Segment Start: Data section
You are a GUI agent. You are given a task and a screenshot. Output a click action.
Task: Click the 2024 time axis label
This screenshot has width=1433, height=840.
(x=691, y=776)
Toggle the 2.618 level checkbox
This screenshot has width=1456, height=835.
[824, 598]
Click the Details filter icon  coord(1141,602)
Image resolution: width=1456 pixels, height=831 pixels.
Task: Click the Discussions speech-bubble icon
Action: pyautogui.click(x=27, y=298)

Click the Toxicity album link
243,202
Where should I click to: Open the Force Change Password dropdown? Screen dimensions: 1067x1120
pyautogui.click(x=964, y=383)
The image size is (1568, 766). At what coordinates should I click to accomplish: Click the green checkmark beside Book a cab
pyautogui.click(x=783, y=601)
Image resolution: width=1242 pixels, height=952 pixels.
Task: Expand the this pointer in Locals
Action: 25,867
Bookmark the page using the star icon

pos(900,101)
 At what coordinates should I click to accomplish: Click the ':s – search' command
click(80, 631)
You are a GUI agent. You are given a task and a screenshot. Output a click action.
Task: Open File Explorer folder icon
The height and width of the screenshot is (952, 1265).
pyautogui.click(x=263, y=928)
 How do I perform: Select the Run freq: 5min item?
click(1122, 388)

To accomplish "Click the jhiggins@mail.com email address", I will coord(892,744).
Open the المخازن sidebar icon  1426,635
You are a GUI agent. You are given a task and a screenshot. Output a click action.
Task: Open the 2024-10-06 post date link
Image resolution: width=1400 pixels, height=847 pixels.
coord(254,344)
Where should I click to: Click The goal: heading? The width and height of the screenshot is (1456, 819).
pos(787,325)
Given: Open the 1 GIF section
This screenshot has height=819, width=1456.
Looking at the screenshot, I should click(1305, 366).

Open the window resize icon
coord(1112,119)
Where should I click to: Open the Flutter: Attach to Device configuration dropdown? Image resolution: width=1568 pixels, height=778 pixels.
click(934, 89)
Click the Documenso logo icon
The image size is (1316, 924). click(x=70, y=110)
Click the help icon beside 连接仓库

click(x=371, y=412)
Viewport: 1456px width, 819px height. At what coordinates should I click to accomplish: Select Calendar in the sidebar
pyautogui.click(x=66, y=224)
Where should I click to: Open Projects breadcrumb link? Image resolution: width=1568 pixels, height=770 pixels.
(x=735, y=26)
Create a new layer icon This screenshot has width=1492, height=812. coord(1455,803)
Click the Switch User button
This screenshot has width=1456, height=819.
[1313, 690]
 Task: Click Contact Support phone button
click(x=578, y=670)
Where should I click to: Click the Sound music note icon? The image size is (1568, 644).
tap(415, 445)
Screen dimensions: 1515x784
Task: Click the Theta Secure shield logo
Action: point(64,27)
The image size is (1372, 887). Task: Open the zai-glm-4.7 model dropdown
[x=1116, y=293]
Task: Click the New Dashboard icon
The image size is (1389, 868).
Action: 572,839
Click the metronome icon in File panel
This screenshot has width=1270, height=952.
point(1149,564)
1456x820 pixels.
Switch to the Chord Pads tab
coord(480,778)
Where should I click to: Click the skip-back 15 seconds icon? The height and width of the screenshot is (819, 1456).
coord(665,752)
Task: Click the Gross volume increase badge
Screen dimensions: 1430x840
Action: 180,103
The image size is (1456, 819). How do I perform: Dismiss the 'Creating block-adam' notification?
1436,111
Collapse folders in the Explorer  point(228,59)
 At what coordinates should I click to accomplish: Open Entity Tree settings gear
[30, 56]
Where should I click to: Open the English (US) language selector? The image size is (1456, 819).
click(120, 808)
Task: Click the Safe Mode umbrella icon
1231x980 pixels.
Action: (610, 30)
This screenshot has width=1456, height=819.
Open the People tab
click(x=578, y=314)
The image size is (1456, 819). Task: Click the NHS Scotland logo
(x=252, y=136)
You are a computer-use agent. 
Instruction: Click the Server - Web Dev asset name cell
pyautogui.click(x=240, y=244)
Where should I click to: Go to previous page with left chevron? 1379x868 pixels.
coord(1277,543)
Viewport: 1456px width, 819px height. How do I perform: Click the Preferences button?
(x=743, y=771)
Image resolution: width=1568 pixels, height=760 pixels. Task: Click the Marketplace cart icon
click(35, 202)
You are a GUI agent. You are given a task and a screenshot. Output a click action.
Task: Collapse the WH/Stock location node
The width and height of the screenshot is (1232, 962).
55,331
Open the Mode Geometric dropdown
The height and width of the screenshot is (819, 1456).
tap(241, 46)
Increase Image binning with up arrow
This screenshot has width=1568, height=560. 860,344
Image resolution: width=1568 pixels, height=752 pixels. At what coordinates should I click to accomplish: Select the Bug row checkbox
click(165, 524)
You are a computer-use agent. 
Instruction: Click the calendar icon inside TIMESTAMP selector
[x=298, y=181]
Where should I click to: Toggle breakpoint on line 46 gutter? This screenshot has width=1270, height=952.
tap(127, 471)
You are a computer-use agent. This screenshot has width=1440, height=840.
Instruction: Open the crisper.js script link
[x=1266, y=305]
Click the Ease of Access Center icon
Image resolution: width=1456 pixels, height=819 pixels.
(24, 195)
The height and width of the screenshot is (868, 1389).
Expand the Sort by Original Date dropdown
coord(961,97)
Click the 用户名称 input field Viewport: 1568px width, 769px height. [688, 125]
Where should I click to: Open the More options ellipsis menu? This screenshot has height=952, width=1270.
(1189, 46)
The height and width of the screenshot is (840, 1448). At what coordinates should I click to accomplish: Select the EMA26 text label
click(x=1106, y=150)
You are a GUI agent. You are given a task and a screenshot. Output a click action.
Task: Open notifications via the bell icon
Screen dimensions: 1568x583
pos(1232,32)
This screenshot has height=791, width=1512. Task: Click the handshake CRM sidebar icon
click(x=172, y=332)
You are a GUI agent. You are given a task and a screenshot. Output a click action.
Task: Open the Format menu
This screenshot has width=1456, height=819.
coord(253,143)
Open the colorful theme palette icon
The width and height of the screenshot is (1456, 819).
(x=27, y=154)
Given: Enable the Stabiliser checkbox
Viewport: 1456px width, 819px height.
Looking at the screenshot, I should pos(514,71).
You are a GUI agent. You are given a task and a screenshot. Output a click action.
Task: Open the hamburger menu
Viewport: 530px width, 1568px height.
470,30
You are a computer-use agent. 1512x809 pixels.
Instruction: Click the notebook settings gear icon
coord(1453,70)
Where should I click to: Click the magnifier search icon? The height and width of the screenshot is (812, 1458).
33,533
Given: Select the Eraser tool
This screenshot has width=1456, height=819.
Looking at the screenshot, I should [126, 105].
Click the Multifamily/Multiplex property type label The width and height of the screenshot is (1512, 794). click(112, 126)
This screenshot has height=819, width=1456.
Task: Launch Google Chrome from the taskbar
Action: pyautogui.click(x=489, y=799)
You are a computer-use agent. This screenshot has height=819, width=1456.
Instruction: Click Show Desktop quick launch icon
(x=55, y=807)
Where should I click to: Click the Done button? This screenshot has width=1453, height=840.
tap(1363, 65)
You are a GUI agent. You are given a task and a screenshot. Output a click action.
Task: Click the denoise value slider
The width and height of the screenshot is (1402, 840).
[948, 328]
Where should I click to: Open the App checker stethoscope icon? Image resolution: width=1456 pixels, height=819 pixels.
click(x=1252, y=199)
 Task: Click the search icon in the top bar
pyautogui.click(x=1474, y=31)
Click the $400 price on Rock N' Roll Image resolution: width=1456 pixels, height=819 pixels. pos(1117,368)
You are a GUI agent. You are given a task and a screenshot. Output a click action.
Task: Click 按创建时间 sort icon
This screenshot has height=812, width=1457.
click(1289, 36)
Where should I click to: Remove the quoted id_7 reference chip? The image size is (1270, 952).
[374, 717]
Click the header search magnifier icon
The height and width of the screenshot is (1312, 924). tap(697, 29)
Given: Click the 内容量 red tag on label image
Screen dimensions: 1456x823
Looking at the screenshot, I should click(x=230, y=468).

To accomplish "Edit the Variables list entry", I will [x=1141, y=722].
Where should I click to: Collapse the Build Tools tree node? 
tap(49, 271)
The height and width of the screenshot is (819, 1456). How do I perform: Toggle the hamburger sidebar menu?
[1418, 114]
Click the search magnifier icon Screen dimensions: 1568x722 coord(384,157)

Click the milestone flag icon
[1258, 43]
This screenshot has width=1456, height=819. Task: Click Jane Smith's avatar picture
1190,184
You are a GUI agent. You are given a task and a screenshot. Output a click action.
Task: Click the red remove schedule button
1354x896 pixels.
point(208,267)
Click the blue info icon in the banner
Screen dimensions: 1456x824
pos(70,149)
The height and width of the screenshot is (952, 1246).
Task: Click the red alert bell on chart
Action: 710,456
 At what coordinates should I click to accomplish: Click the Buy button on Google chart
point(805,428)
Segment End: Data section
(What to do)
Wherever the string "Explorer" appears in the entries above, list that line.

(Written answer)
Task: Open File Explorer folder icon
Collapse folders in the Explorer  point(228,59)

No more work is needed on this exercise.